# [Exercise aim]
As the answer, return precisely the lines from the one containing "Given: Click the Bitcoin Accepted Here badge" to the final line of the material below, inclusive, and omit every picture.

# [Information supplied]
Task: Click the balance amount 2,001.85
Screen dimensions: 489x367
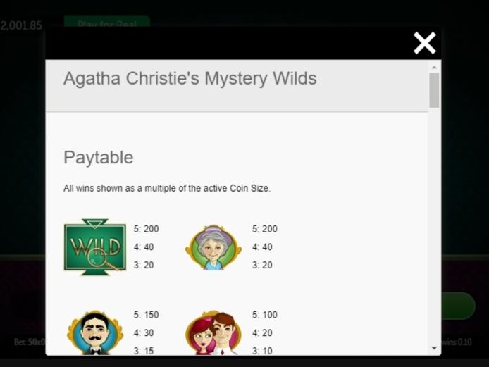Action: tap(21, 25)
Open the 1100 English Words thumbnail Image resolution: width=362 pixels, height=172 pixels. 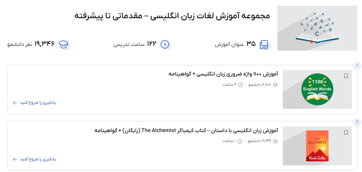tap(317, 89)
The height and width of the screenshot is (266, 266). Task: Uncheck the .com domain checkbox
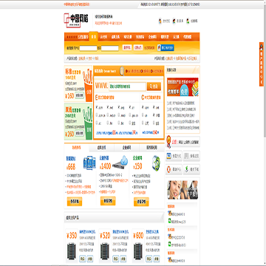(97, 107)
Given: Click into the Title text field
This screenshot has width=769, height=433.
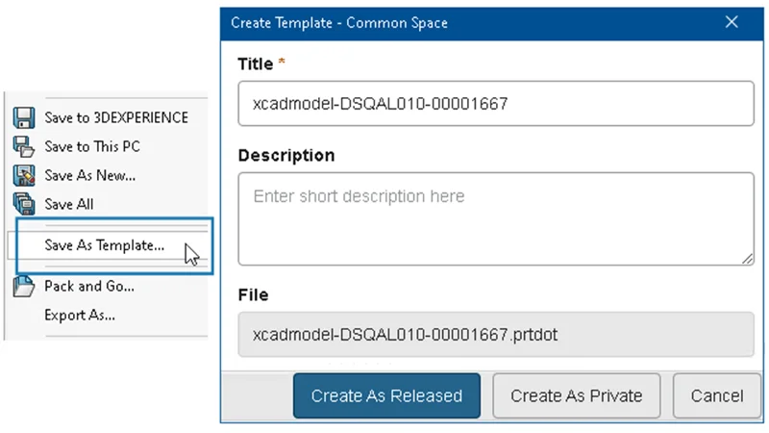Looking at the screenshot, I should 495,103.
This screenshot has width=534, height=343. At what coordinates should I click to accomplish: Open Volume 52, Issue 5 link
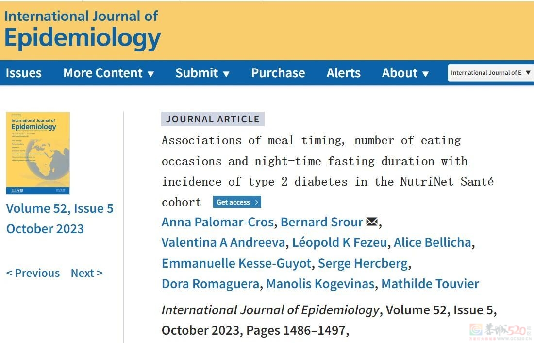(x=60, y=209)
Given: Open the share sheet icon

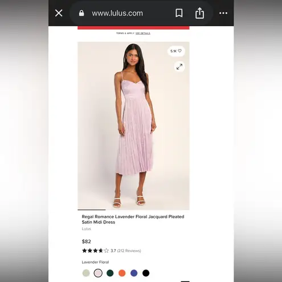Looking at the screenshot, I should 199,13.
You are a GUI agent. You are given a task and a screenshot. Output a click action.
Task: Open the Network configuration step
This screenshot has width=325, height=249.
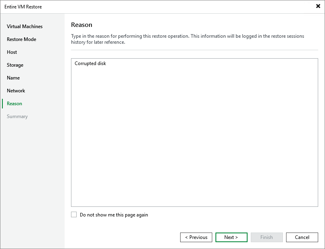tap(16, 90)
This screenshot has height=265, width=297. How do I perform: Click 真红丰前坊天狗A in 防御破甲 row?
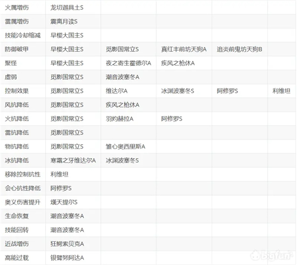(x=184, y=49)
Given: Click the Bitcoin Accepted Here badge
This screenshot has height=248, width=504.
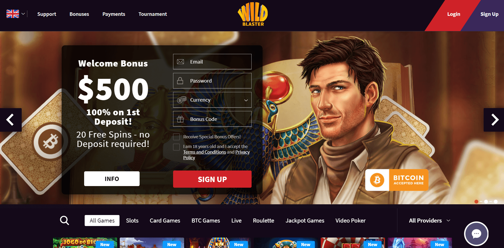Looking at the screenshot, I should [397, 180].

# [Output of the exercise]
Given: Click the Bitcoin Accepted Here badge
This screenshot has height=248, width=504.
Looking at the screenshot, I should [397, 180].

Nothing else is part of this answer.